TL'deki değer kaybı ve yüksek faiz oranları, 2023'ün ilk çeyreğinde GSYİH'nin yüzde 5,5'inden bu yıl aynı dönemde yüzde 2,8'e düşen cari açığı azaltırken turizm gelirlerinin de yaz boyunca ek destek sağlayacağı vurgulandı. Ek kamu vergilerinin enflasyonu artırdığı ve yeni önlemlerin doğrudan vergilere odaklandığı belirtildi. Medeiros, "Açığın azaltılması, önümüzdeki yıllarda kamu görevlisi maaşlarının dondurulması gibi zor önlemleri de içerecektir" dedi.

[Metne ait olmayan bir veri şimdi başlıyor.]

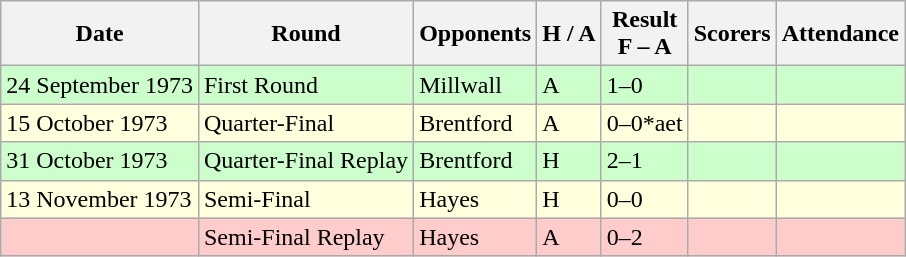
First Round [306, 85]
Attendance [840, 34]
31 October 1973 [100, 161]
ResultF – A [644, 34]
13 November 1973 [100, 199]
1–0 [644, 85]
Quarter-Final [306, 123]
H / A [569, 34]
Scorers [732, 34]
Millwall [476, 85]
0–0 [644, 199]
Semi-Final Replay [306, 237]
0–2 [644, 237]
Semi-Final [306, 199]
Quarter-Final Replay [306, 161]
24 September 1973 [100, 85]
2–1 [644, 161]
Round [306, 34]
Date [100, 34]
0–0*aet [644, 123]
15 October 1973 [100, 123]
Opponents [476, 34]
Return the (x, y) coordinate for the center point of the cell that contains the specified text.  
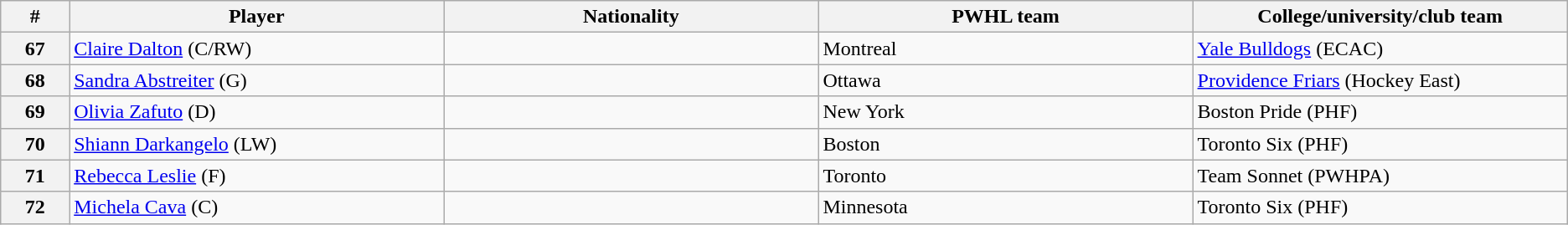
Ottawa (1005, 80)
Michela Cava (C) (256, 208)
67 (35, 49)
Yale Bulldogs (ECAC) (1380, 49)
PWHL team (1005, 17)
Claire Dalton (C/RW) (256, 49)
Boston (1005, 144)
Shiann Darkangelo (LW) (256, 144)
Nationality (632, 17)
Olivia Zafuto (D) (256, 112)
Minnesota (1005, 208)
Rebecca Leslie (F) (256, 176)
71 (35, 176)
Player (256, 17)
72 (35, 208)
New York (1005, 112)
Boston Pride (PHF) (1380, 112)
69 (35, 112)
Team Sonnet (PWHPA) (1380, 176)
Montreal (1005, 49)
Providence Friars (Hockey East) (1380, 80)
College/university/club team (1380, 17)
68 (35, 80)
Toronto (1005, 176)
Sandra Abstreiter (G) (256, 80)
# (35, 17)
70 (35, 144)
Determine the (X, Y) coordinate at the center of the cell enclosing the given text.  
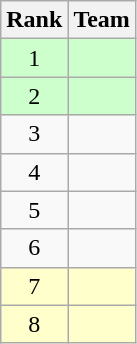
Rank (34, 20)
7 (34, 286)
6 (34, 248)
1 (34, 58)
8 (34, 324)
4 (34, 172)
2 (34, 96)
Team (102, 20)
3 (34, 134)
5 (34, 210)
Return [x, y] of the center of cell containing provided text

Ekonomi çevreleri temkinli

Medeiros, yeni politika yönetiminin halen bir güven sorunu yaşadığını ve Erdoğan'ın bu ortodoks politikalardan geri adım atıp atmayacağı sorusunun devam ettiğini belirtti. Ancak bu sefer reformların sağlam temellere dayandığı görülüyor. Medeiros, Erdoğan'ın lira istikrarının popülaritesi ile bağlantılı olduğunu anladığını ifade etti. AK Parti'nin ilk dönemlerine atıfta bulunarak "Erdoğan'ın iktidardaki ilk on yılı, akılcı para ve maliye politikaları ile yabancı yatırımlarda büyük bir artışı destekledi. Bu dönemde ekonomi reel olarak %64 oranında büyüdü ve kişi başına düşen GSYİH yüzde 43 arttı" yorumunu yaptı.

Bütçe açığı yönetilebilir

Yazar, Türkiye'nin makroekonomik sorunlarının 1999 dönemine göre daha az şok yarattığını ifade etti. Bütçe açığının o dönemde GSYİH'nın yüzde 12'sine ulaştığı ve para birimi değer kaybının büyük miktarda kısa vadeli dolar borcuyla birlikte ilerlediği vurgulandı. Bugün ise bütçe açığının daha yönetilebilir olduğu ve kamu borcunun çoğunun lira cinsinden olduğu belirtildi.

Gelecek perspektifleri

Gustavo Medeiros, Türkiye'nin yeniden cazip bir yatırım fırsatı haline geldiğini ve Erdoğan'ın yabancı yatırımcıları buna ikna etmesinin önemli olduğunu belirtti. AB ile ilişkileri normalleştirmek, hukukun üstünlüğünü uygulamak ve kurumları güçlendirmek bu konuda yardımcı olacaktır. Türkiye'nin Körfez yatırımcıları ile ilişkilerini güçlendirdiği ve Merkez Bankası'na mevduatlarını artırdığı ifade edildi.